Starting at the line that contains "Where should I" and stopping after the line that contains "Image resolution: width=620", write out those lines of the entries again, requests included, but scale every coordinate in the answers by 1.3 and round to whole numbers, with halves rounded up. Leave the pictures out of your answer.

— START The data —

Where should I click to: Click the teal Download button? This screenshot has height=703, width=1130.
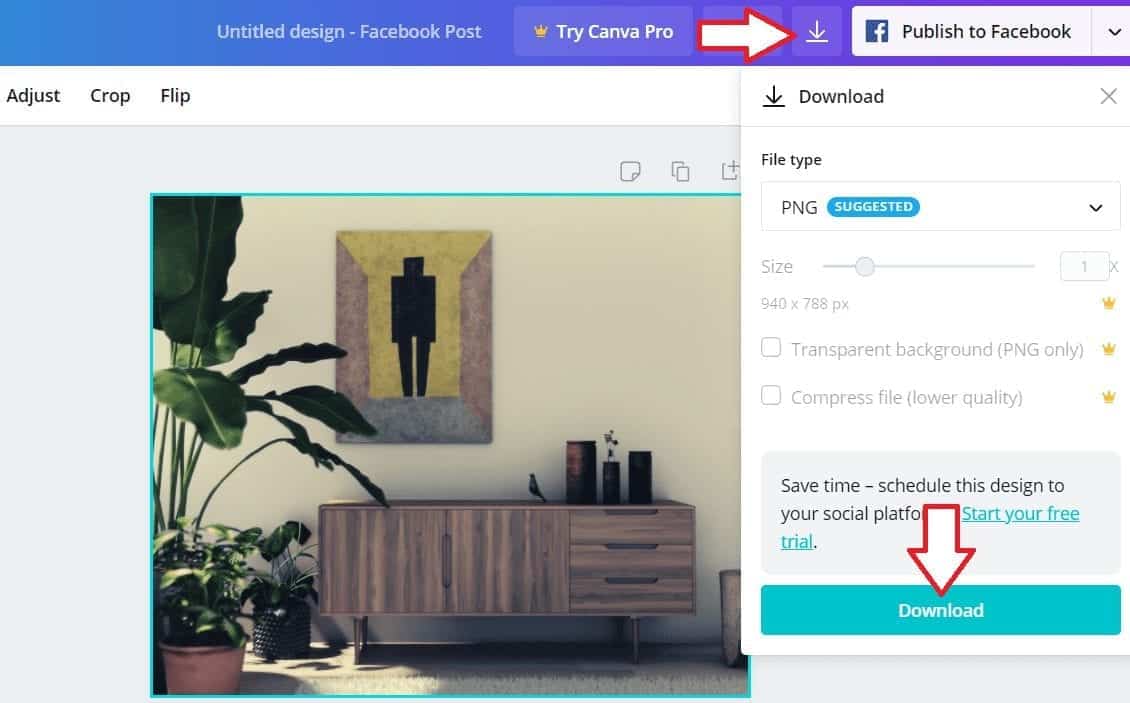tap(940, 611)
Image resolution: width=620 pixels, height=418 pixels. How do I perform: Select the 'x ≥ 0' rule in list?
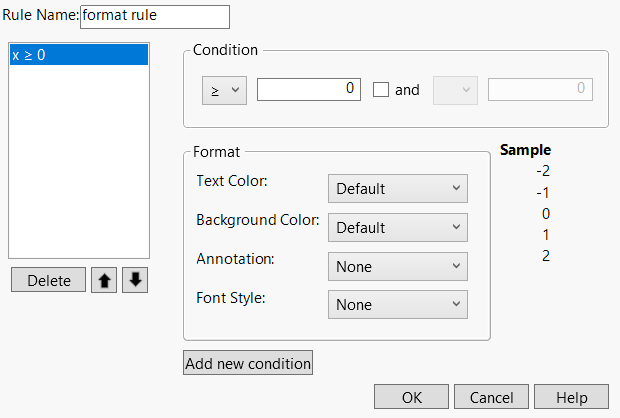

— END The data —
— START The data —

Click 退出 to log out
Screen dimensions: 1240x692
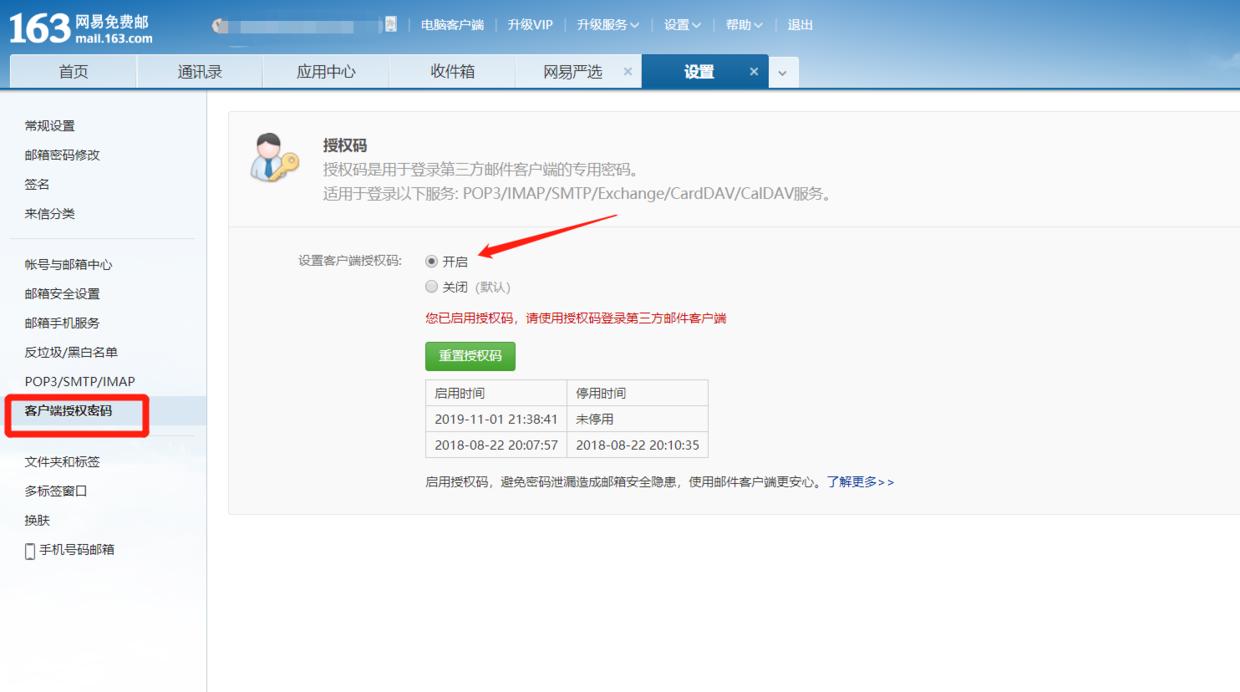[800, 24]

— END The data —

(The completed task)
Where should I click to: Click the teal Download button? This screenshot has height=703, width=1130.
tap(1222, 794)
Image resolution: width=620 pixels, height=418 pixels. How do I perform: Select the 'x ≥ 0' rule in list?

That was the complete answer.